For his life and writings, see Storey PL II,2, p. 241-4 no. 411; Cyril Elgood, A Medical History of Persia and the Eastern Caliphate (Cambridge: Cambridge University Press, 1951; reprinted Amsterdam: APA-Academic Publishers, 1979), pp. 379-82; Cyril Elgood, Safavid Medical Practice, or The Practice of Medicine, Surgery and Gynaecology n Persia between 1500 AD and 1750 AD (London: Luzac, 1970), pp. 21-24; and Emilie Savage-Smith, ''Emad-al-Din Mahmud Sirazi' in EncIr, vol. 8, pp. 381-2.
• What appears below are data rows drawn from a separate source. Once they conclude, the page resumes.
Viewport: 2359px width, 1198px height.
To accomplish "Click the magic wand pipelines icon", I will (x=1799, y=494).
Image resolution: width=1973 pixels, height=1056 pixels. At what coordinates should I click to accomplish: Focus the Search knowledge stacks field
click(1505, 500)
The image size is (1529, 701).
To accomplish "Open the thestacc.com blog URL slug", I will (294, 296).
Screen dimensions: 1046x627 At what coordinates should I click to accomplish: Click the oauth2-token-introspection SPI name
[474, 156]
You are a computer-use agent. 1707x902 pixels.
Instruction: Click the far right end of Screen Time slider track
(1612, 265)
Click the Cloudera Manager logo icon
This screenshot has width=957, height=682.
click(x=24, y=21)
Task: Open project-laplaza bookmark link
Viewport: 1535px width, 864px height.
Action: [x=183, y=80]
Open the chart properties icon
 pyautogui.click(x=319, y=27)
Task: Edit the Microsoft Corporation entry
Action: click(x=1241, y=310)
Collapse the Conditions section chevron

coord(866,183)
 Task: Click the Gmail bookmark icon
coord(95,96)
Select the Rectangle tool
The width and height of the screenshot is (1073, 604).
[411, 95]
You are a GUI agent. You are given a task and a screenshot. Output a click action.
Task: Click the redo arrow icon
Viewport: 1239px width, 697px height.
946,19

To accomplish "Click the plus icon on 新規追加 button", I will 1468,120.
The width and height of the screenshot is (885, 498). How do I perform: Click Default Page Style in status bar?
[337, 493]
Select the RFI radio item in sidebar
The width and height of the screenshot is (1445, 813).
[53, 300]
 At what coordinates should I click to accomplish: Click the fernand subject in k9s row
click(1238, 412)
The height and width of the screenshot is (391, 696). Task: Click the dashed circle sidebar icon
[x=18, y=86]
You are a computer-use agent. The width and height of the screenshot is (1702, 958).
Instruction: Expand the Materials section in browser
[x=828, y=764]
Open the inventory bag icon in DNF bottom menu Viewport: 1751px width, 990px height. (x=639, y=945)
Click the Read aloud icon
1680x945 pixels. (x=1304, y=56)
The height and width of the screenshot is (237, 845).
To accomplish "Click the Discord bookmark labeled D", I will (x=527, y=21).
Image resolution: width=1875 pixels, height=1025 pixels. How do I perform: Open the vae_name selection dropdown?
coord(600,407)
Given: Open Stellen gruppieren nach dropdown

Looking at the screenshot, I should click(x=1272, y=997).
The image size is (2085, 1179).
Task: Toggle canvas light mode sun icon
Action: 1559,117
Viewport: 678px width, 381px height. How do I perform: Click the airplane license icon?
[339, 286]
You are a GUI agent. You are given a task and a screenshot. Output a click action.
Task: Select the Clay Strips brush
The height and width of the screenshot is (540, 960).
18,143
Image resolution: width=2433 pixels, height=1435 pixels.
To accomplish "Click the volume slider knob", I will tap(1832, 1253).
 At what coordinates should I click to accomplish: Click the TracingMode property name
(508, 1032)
al-‘Irāqī known as Sīmāwī, Abū al-Qāsim Aḥmad ibn Muḥammad
see, al-Sīmāwī
‘Izz al-Dīn Aydamir al-Jaldakī
see, al-Jaldakī
Isḥāq ibn Ḥunayn (d. 910/298)
اسحق ابن حنين
The son of the famous Greek-to-Arabic translator and physician Ḥunayn ibn Isḥāq, Isḥāq ibn Ḥunayn assisted his father in the translation of a number of texts, particularly mathematical and philosophical ones. Ishaq himself composed a number of medical teatises as well as a short history of physicians that is an important document for understanding the view that 9th-century physicians had of their predecessors in Antiquity. A treatise on cures for forgetfulness is attributed to Ishaq ibn Hunayn, and NLM has one of the two recorded copies of this Arabic tract (MS A 3/II, item 1).
For his life and works, see Ullmann, Medizin, p. 119, Sezgin, GAS III, pp. 267-8; Franz Rosenthal, "Ishaq b. Hunayn's Ta'rih al-atibba'", Oriens, vol. 7 (1954) pp 55-80; and F.W. Zimmermann, "The Chronology of Isḥāq ibn Ḥunayn's Ta'rih al-atibba'", Arabica, vol. 21 (1974) pp. 325-330.
Isidore of Seville (d. 636)
Isidore was born and educated in Seville, and subsequently became archbishop there. His major writing was a Latin encyclopedia titled Etymologiae, in which he organized all available secular and religious knowledge into twenty books. The Etymologiae was a popular and enduring textbook of medieval knowledge. Isidore also wrote monographs on other subjects, including medicine.
See, William D. Sharpe, Isidore of Seville: The Medical Writings [Transactions of the Americal Philosophical Society 54, pt. 2] (Philadelphia: The American Philosophical Society, 1964).